Intentionally Left Blank
 
CosmicCruiser
Posts: 2440
Joined: Tue Feb 22, 2005 3:01 am

RE: Recurrent Training?

Sat Jan 20, 2007 11:18 am

Quoting SlamClick (Reply 18):
From there you can teach the entire 767 then, when that is done, cover the 757 differences in a separate, discrete training module,

Similiar to our MD-11/MD-10 common type. They really have many differences.

Quoting SlamClick (Reply 20):
Worse, even fuel tank selector positions might be different from one plane to another. When is AUX the same as OFF?

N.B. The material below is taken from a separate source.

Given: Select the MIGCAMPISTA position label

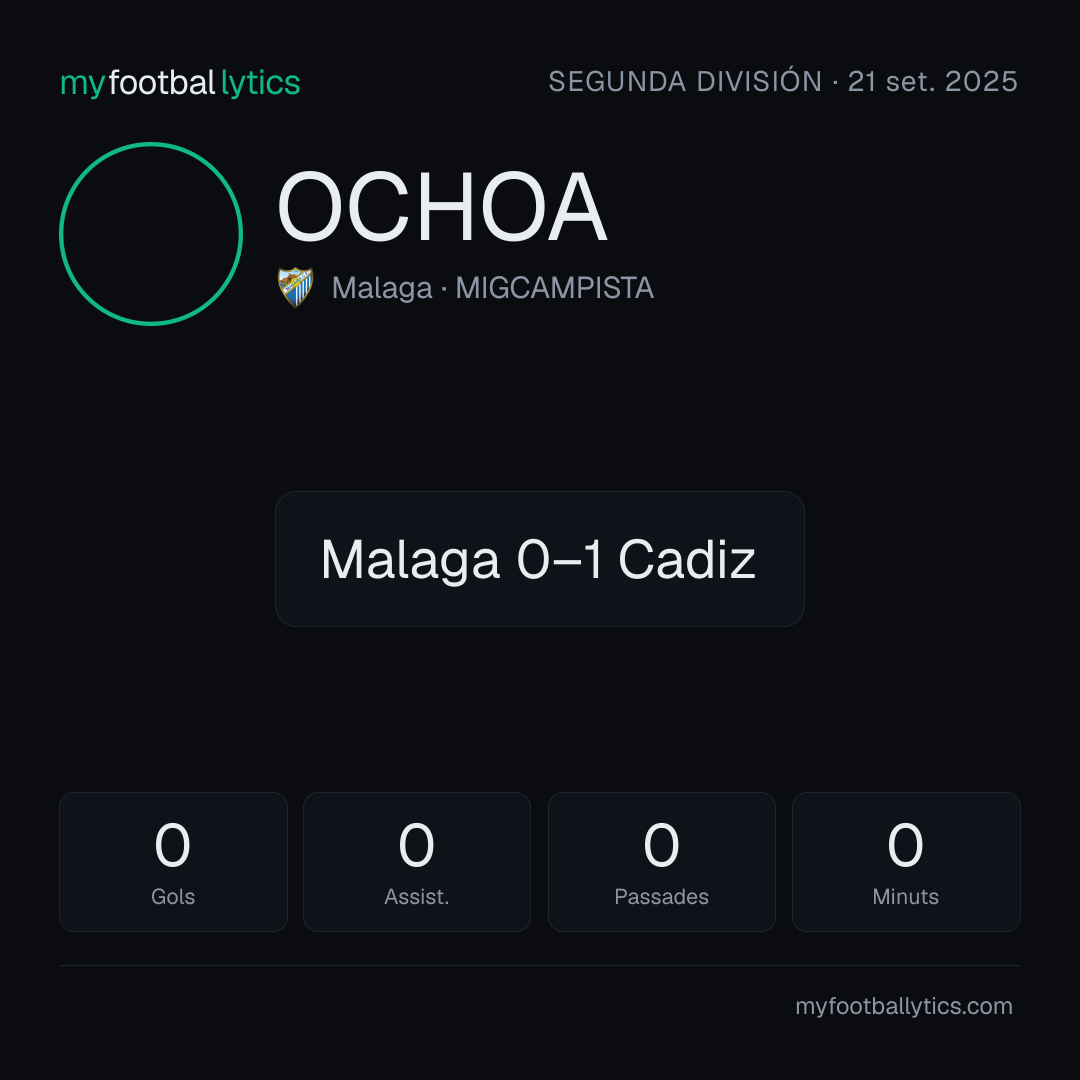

What a great old plane! I flew a C-45, D-18, E-18,and an H-18 and I think there wasn't one thing common among them all! I probably couldn't remember that stuff today.


Quoting SlamClick (Reply 18):
One simulator serves both types.

At least we do have seperate sims for the -11 and the MD-10.
 
TimT
Posts: 168
Joined: Sun Jun 03, 2001 1:38 pm

RE: Recurrent Training?

Fri Jan 26, 2007 3:40 pm

I'm MTC runup and taxi instructor. I'm going Monday to the sim for recurrent training. Normal yearly deal. We also have recurrent tests on all the a/c systems, including lower landing minimums. And company policy and procedures.